Kate Mulgrew is still a lovely woman with a commanding presence, but I'd be lying if I said I was either a fan of her or of Voyager. But it was still an interesting conversation, and after Patrick Stewart, Shatner seemed to have the best chemistry with her, even though she admitted that before she took on the role as Captain Janeway she hadn't heard of William Shatner. They talked a lot about the theater and in trying to raise a family while forging an acting career. Interesting topics to be sure, but not ones I really cared about. But then again, I have no real affection for Voyager so the site of her doesn't fill me with awe as the other captains do.
And then there's Avery Brooks, who is my pick for the greatest actor to ever sit in the Captain's chair, which is an opinion that has gotten me a lot of flack, but almost always from people who never actually watched Deep Space Nine in its entirety and saw just what he did with that character over his seven year run. Anyway... Avery Brooks is a crazy person. He was completely incoherent, rambling, and insane. I literally didn't understand a single thing that came out of his mouth during this entire film. Sometimes he didn't even answer Shatner's questions with words, but with music, since his interview was filmed sitting in front of a piano. I seriously can't express in words just how weird this interview was, and it just has to be seen to be understood... but even then you won't understand it. It was incredibly entertaining, though, and even though he's a nut, he still seems like a kind soul. But the acting William Shatner did pretending to understand what Avery Brooks was saying is among the finest in his entire career, and he should get some kind of honorary Oscar or something.
If I have any complaint at all about the film, it's that the conversations weren't so much about Star Trek as they were acting and even life in general. That's fine, since the conversations were fun and interesting and enthralling, but I'm a Trekkie so I want every conversation at all times to be about Star Trek. Honestly, I don't really care about Scott Bakula's (or anybody's for that matter) theories on what happens after we die. I'd much rather hear his thoughts on, say, what he considers the main strengths and failings of his Star Trek series. And since the film also has brief clips of other Trek actors giving their opinions of their respective captains, I think there was a bit of a missed opportunity by not talking to more actors who played various captains during the run of every series and film. I think it would've been cool to see Shatner talk to, say, Ronnie Cox about his appearance as Captain Jelico, Picar's replacement during the two-parter Chain of Command, or even George Takei on how he approached the role of Captain during Star Trek VI.
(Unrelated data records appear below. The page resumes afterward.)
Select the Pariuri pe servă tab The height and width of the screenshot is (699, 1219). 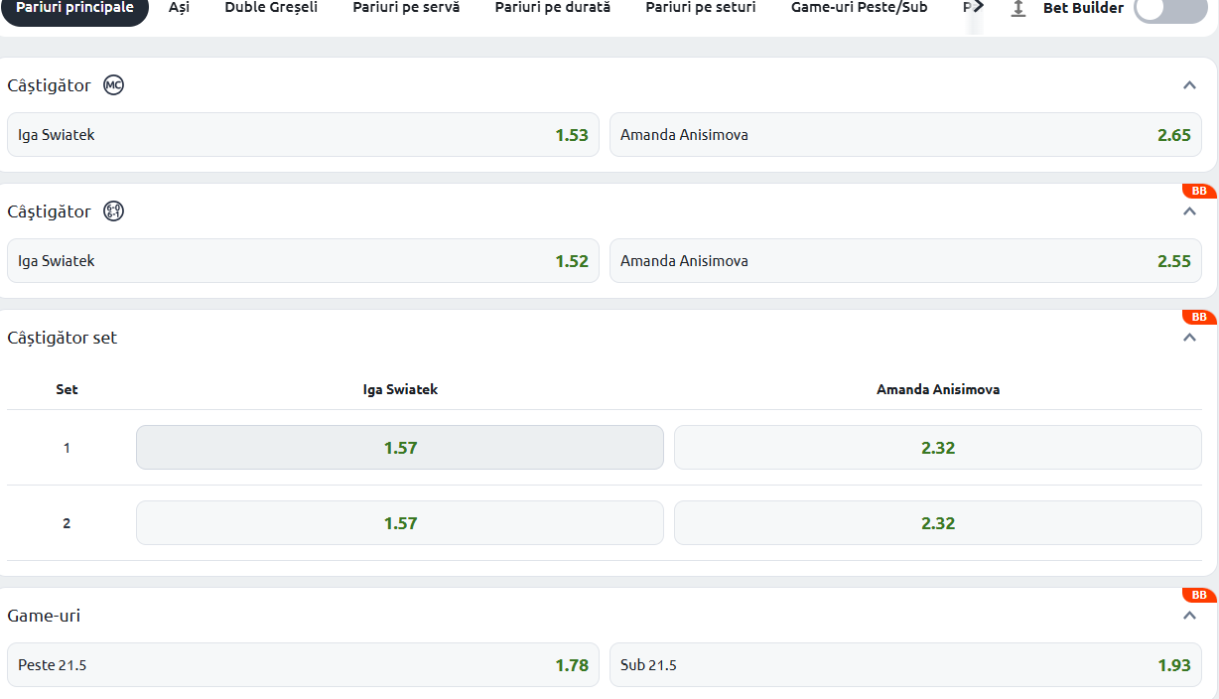[406, 8]
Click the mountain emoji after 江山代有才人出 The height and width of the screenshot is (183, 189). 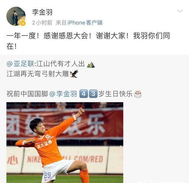click(91, 64)
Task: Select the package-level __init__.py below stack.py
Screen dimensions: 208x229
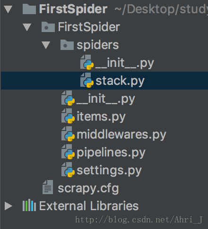Action: tap(106, 99)
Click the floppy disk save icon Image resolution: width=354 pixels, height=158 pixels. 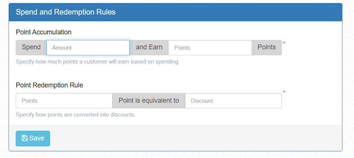24,138
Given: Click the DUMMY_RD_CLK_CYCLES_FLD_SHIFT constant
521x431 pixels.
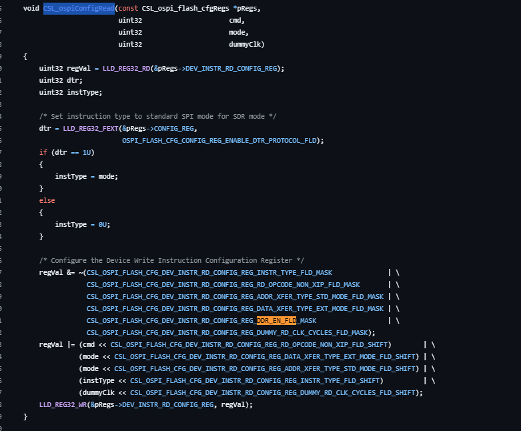Looking at the screenshot, I should [272, 393].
But other than those small nitpicks, this is a really fun movie that I thoroughly enjoyed from start to finish. It's funny, insightful, thought provoking, and even profoundly moving. There is one scene where William Shatner meets a trekkie who was some kind of paraplegic confined to a wheelchair who could only move his eyes and I'd be lying if I said that moment didn't make me cry. If you're a Star Trek fan, it's a must see, and since it's on Netflix Instant there's no reason not to go watch it right now. You'll be glad you did.